Asia Land Settlement Committee

Article from The Vancouver Sun, January 29, 1919, page 1.

With the Armistice of 1918, the EMPRESS OF ASIA was almost immediately enlisted to transport Canadian troops home.  The ship sailed from Liverpool on January 2nd, 1919 with over 1,300 military personnel on board.

On the voyage several hundred veterans decided that upon arrival in British Columbia they would endeavor to settle together in a co-operative farming community.  This group became known as the Asia Land Settlement Committee.

The EMPRESS OF ASIA reached Victoria on January 24th, 1919, and Vancouver the following day.  Shortly after arriving in British Columbia, a delegation representing the Committee and including Lieutenant-Colonel W. S. Latta, Major Art Mills, Lieutenant W. H. Kirchner, and Sergeant L. C. Rogers met representatives of the Provincial Government and secured a pledge of assistance.  On February 25th, 1919 Lieutenant W. H. Kirchner and Lieutenant A. F. Walker, representing the Committee, made another visit to the Provincial Government and then, in late March, visited the Federal Government at Ottawa  and successfully lobbied for support for the co-operative community.  While in Ottawa, Kirchner and Walker were able to allay the concerns of the Federal Government. 

In April a site of 14,000 acres was selected for settlement in the Courtenay Valley of British Columbia on land that had been logged by the Canadian Western Lumber Company.  The new settlement was named Merville.  By early May of 1919 soldier settlers whose ranks now included not only men who had returned on the EMPRESS OF ASIA but other like minded soldiers as well, began to arrive and clear the land for farming and habitation.  By September 1919 the new community reported a population that included 120 returned soldiers and their families.

Construction included a new school that was officially opened by the Prince of Wales who visited Merville on September 26, 1919.
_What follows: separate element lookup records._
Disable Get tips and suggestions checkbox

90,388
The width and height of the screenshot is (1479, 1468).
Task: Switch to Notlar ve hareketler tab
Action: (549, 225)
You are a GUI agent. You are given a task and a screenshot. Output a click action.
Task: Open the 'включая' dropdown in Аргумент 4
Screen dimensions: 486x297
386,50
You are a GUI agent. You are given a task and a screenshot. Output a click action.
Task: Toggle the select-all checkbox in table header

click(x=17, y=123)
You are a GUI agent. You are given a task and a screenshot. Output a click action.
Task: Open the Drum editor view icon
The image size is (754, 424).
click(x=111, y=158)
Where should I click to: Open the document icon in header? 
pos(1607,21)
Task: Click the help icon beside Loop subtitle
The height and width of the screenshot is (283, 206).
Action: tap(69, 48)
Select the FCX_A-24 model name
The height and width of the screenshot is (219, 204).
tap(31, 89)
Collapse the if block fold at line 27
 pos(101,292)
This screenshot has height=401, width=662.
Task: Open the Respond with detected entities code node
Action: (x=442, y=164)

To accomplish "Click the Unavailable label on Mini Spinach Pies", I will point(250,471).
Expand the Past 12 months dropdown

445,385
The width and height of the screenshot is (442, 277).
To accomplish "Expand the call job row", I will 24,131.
The community faced many challenges.  It was very difficult to clear the land.  Large stumps remained from the earlier logging operations and they had to be removed using blasting powder, teams of horses, and steam driven equipment.

On July 6th, 1922 a forest fire that had been burning for some time in the region suddenly changed direction and fanned by a strong wind struck Merville.  One fatality and several injuries were reported and the fire destroyed many homes and buildings as well as crops and livestock.

Relief committees were quickly formed to secure and provide aid and Premier Oliver of British Columbia visited Merville on July 9th, 1922 and pledged immediate assistance.  Colonel Latta, Chairman of the Land Settlement Board, was sent to Merville to evaluate the situation and determine how to facilitate the return of settlers to their homes.

Although the community was rebuilt following the fire, other challenges remained that made farming in the Merville region of the Courtenay Valley a very difficult economic enterprise.